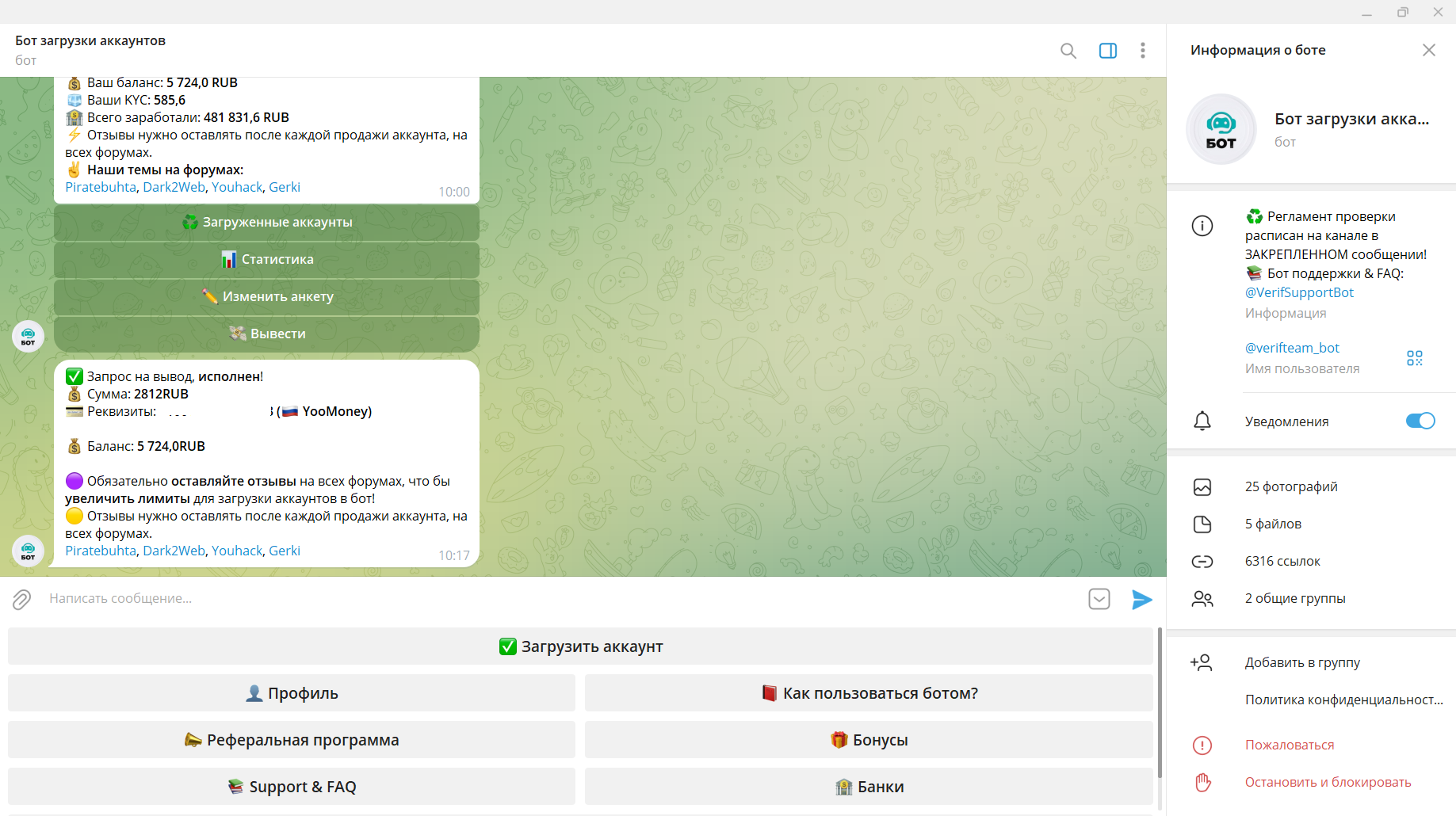Close the Информация о боте panel
The width and height of the screenshot is (1456, 816).
tap(1428, 50)
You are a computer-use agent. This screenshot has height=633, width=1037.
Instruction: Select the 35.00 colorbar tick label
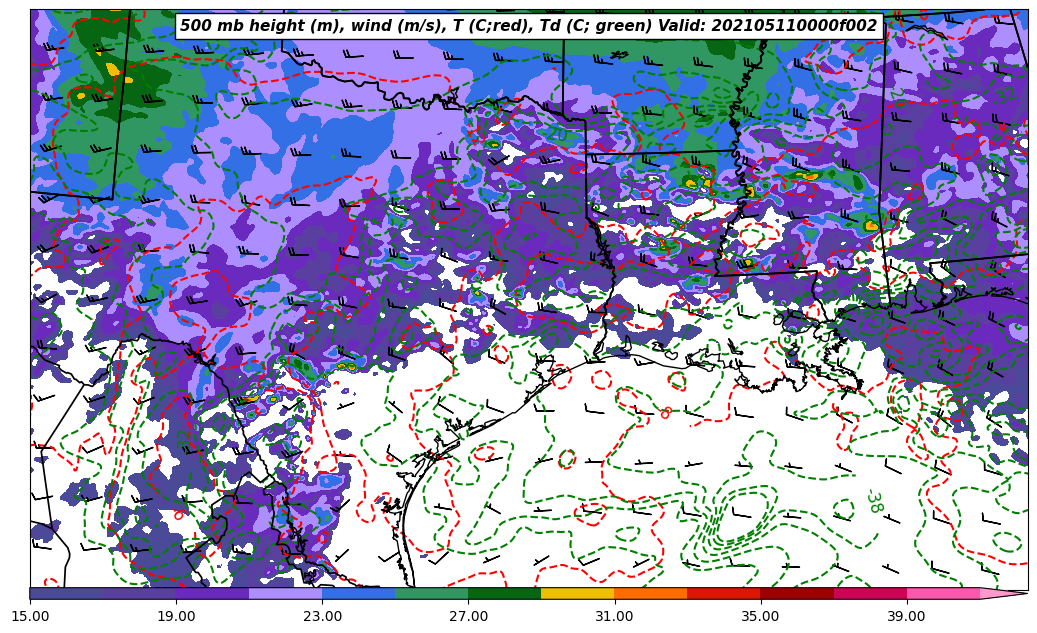(761, 616)
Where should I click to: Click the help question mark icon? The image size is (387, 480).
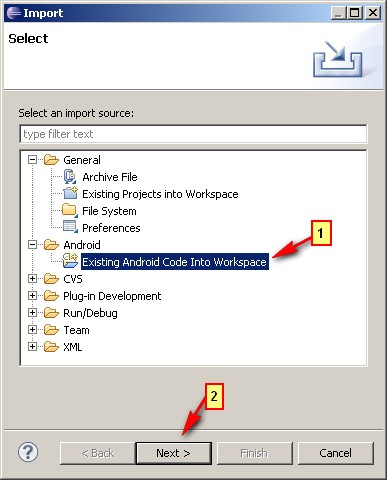tap(28, 452)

## TASK TO CARRY OUT
Omit the pictures and retype exactly the lines from the one containing "You are a computer-use" through the end of the entries above.

## RESPONSE AREA
You are a computer-use agent. This screenshot has height=633, width=1037.
Instruction: Select the 35.00 colorbar tick label
(761, 616)
Where should I click to: Click the help question mark icon? The image size is (387, 480).
tap(28, 452)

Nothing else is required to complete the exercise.